Potential unintended consequences:

Mandatory membership in regional reliability councils which are not subject to government oversight may be construed as an inappropriate granting of governmental powers (e.g., the ability to tax, the ability to deny access to the grid for non-compliance) .

 

4. Have public utility commissions order their jurisdictional utilities to comply with regional reliability criteria and impose sanctions for non-compliance.

Pros: Assuming each state or province has the authority to issue such an order, this option could be enacted rapidly.

Cons: Typically, PUCs do not have jurisdiction over municipal utilities, rural cooperatives, generation and distribution cooperatives or federal power marketing administrations, all of which are major users of the western grid.

The PUC in one state may be reluctant to impose sanctions on its utility if the utility's actions to protect local customers led to an outage in another state.

It may be difficult to get all state PUCs to adopt similar sanctions, thereby ensuring a level playing field. The problem with inconsistency of rules across states would be exacerbated when a multi-state utility is being sanctioned.

Additional PUC staffing may be required to police enforcement and impose sanctions.

A requirement that only PUC jurisdictional utilities must comply would create an unlevel playing field among investor-owned utilities, public power, independent power producers and power marketers and brokers. This situation would provide an opportunity for non-jurisdictional parties to seek economic gain, potentially at the expense of reliability.

 

5. Enact uniform state laws requiring all generators and operators of the grid, including municipal utilities and rural cooperatives, to abide by regional reliability criteria and be subject to sanctions for non-compliance.

Pros: Would achieve uniformity among states without federal action.

Would reach all users of the grid, except the federal power marketing administrations.

Cons: May be difficult and time consuming (e.g., several years) to enact.

Would allow each state to unilaterally change its rules thereby undermining regional uniformity.

Would not reach federal power marketing administrations.

Would not apply to users and operators of the grid outside the U.S.

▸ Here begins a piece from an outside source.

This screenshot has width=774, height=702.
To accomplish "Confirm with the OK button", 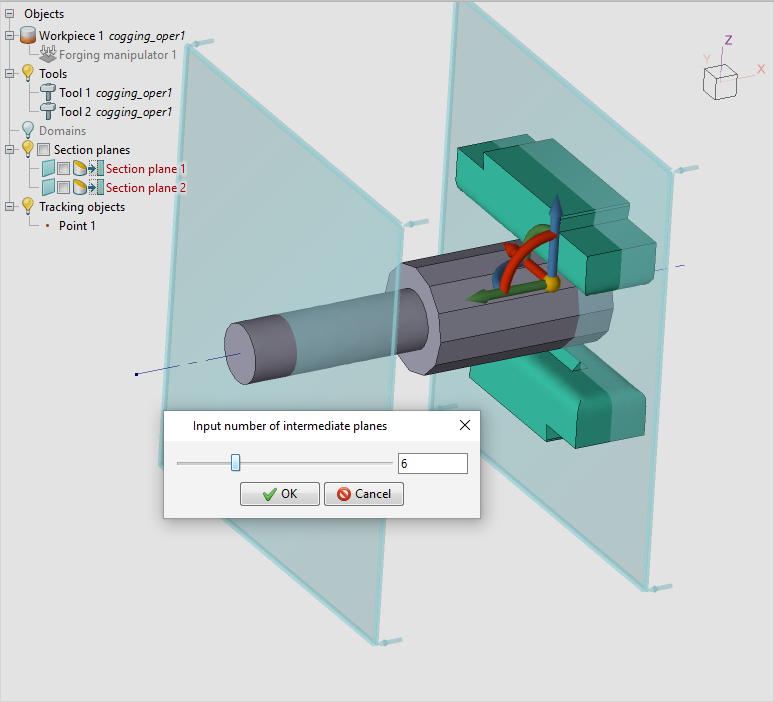I will pos(280,494).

It is not possible under some states' laws to require compliance with future criteria which may be developed and adopted by a non-government body. That is, state law would not incorporate future changes to reliability criteria by a regional reliability council.

Which state agency would impose sanctions? The PUC? The Attorney General? Another agency? Regardless of which agency is responsible, policing compliance with reliability criteria and imposing sanctions would require additional state expenditures.

Potential Unintended Consequences:

Efforts to effectuate state-mandated compliance with reliability criteria may raise concerns among public power entities that the state will ultimately extend the jurisdiction of PUCs to public power entities.

To avoid giving blanket endorsement to all existing and future criteria adopted by regional reliability councils, some states may decide to specify the reliability criteria to be followed. This would raise the prospect of conflicting criteria being adopted by different states.

 

6. Amend federal law to require generators and operators of the grid, including federal power marketing administrations, to comply with reliability standards and provide sanctions for non-compliance.

An amended Federal Power Act would require all users of the transmission system to abide by regional reliability council criteria. The FERC or the Department of Energy would be empowered to investigate instances of non-compliance and impose sanctions. (Such an amendment could also set out a public process for the review and adoption of regional reliability criteria.)

Pros: Would require compliance by all users of the grid.

Would promote uniformity in criteria and enforcement of compliance.

Cons: FERC and DOE have no staff to police the reliability issue.

Could be difficult to pass legislation due to concerns among public power entities about the FERC or DOE extending jurisdiction over their activities.

The process for reviewing criteria, investigating non-compliance, and imposing sanctions would likely become drawn out and litigious.

Would not apply to users of the grid outside the U.S.

Potential Unintended Consequences:

Uniform national enforcement may lead to a lowest common denominator approach with inadequate sanctions for major power outages which are more likely in the western grid with its long distances between loads and generation compared to the more tightly knit grid in the East.

 

7. Adopt an interstate compact to set and enforce criteria

To form an interstate compact to set and enforce reliability criteria, uniform legislation would need to be enacted in each participating state and the legislation would need to be enacted by Congress and the President. A compact may or may not have a staff.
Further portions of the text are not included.